This is not a popular view 'AI sucks at X but so do humans' but I think it is valid and we should take wins where we can, especially in healthcare. It is pretty clear that initial accuracy issues will become less and less of a problem as these technologies mature. This focus on accuracy now as a 'see it's bad' talking point though misses the real danger. Medical note takers have an exceptionally high chance of being hijacked for money and that is an issue we need to bring attention to now. They provide a real-time feed into a trillion dollar industry. Just roll that around in your head for a second. Insurance companies are going to want to tap that feed in real time so they can squeeze more money out. Drug makers are going to want to tap into that feed so they can abuse the data. Hospitals will want to tap into that feed to wring more out of doctors and boost the number of billable codes for each encounter. Very few entities are looking to tap into that feed to, you guessed it, help the patient. I am for these systems (and I have been involved in building them in the past) but the feeding frenzy of business interest that will obviously get involved with them is the thing we should be yelling and screaming about, not short-term accuracy issues.
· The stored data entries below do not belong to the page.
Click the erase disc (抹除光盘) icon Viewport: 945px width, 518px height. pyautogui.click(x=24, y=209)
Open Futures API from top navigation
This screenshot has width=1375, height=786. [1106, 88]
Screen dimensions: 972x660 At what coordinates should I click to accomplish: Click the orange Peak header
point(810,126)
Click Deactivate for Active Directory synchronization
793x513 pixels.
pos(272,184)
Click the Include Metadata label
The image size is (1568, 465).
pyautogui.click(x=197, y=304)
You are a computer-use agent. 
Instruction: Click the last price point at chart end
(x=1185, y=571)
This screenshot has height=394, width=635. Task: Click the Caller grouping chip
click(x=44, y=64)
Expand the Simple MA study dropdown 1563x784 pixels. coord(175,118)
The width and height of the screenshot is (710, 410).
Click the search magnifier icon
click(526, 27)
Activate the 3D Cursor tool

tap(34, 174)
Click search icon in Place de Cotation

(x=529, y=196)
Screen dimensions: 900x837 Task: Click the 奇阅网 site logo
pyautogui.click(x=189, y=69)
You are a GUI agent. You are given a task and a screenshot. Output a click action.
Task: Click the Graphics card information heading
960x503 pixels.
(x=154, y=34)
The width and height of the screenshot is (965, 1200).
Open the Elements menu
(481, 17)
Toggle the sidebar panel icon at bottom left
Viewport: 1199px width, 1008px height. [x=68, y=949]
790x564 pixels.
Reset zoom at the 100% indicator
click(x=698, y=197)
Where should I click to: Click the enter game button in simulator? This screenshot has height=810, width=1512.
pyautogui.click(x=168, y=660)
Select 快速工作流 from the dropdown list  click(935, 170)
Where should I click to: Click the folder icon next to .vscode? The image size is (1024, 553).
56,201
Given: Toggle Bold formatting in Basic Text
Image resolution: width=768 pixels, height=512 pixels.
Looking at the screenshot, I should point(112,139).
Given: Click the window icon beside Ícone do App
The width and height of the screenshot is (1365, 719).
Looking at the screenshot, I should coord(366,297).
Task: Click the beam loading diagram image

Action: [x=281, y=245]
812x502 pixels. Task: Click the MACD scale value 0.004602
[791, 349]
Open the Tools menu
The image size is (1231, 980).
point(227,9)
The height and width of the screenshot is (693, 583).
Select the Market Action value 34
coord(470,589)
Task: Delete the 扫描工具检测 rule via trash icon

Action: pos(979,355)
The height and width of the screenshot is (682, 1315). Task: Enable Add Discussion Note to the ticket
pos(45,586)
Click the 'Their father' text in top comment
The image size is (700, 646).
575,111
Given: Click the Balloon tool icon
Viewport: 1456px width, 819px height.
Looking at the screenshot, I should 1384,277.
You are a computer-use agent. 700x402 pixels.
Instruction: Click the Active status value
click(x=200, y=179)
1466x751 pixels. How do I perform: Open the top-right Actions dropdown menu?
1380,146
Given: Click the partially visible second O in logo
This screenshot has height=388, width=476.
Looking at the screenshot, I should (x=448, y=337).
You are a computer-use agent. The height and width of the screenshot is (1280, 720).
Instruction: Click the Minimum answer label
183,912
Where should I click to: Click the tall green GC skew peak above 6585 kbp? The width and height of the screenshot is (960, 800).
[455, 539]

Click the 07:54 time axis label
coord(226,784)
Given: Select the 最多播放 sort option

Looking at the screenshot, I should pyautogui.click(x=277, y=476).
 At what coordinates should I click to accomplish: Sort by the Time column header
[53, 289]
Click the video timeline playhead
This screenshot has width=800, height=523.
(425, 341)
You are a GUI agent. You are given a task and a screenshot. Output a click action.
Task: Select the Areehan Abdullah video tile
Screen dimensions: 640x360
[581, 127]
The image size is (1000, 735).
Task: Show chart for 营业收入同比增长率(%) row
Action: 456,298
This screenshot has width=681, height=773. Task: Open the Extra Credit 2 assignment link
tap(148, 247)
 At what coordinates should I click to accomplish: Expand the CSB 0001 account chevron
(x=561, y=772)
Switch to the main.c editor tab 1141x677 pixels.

> It is pretty clear that initial accuracy issues will become less and less of a problem as these technologies mature.
What do you base this on?
As someone who can both see the amazing things genAI can do, and who sees how utterly flawed most genAI output is, it's not obvious to me.
I'm working with Claude every day, Opus 4.7, and reviewing a steady stream of PRs from coworkers who are all-in, not just using due to corporate mandates like me, and I find an unending stream of stupidity and incomprehension from these bots that just astonishes me.
Claude recently output this to me:
"I've made those changes in three files:
- File 1
- File 2"
That is a vintage hallucination that could've come right out of GPT 2.0.
> That is a vintage hallucination that could've come right out of GPT 2.0.
That's because, despite the many claims to the contrary, the models haven't actually gotten any smarter. They are still just token prediction engines at the end of the day, without any understanding of what they are doing. That's why one should not rely on them.
> It is pretty clear that initial accuracy issues will become less and less of a problem as these technologies mature.
Does it?
Actually, yes. I have seen this specific industry mature from the very first fully automated note and kept tabs on it. The accuracy has increased massively and continues to increase due to several factors:
- Speech recognition and frontier models are continuing to get better at handling these types of conversations across accents, languages and specialties. The trend is obvious and clear here. Compare GPT 4 with Opus 4.7 and there is no contest. I'd even take GPT 5.4 nano over GPT 4 right now. So, yeah, they have been improving and, yeah, they will keep on improving.
- The pipelines these models are being built into are getting much more sophisticated than just 'transcribe with x and have GPT XX clean it up'. The people building these things aren't standing still. Even if they did keep using the same models the pipeline improvements would make things get better over time. Add that in with the model improvements and the gains are even greater.
- The companies doing this work are seeing more and more edge cases. Data matters. More and more practitioners are using these things. That means more to learn from. It also means more stories of things being wrong. If you cut your error rate in half but increase your customer base by 10x then you will be hearing about 5x the problems. We are seeing that right now.
- Providers are starting to adjust to the technology (repeat areas they know may cause trouble, adjust their audio setups, etc etc) Just like any technology both sides shift and it matters. The first users were champions. The second wave were mixed between champions, haters and people that didn't care yet. Now people are really starting to count on this technology. They know it isn't a fad and isn't going away and are actually using it day to day to get their work done. This means they are adjusting to it as needed to get to the next patient/note/etc.
This stuff is just a few years old and the gains are obvious and massive. They aren't going to suddenly stop improving. There is an argument that they will asymptotically approach some level of utility, but we are still gaining quickly right now.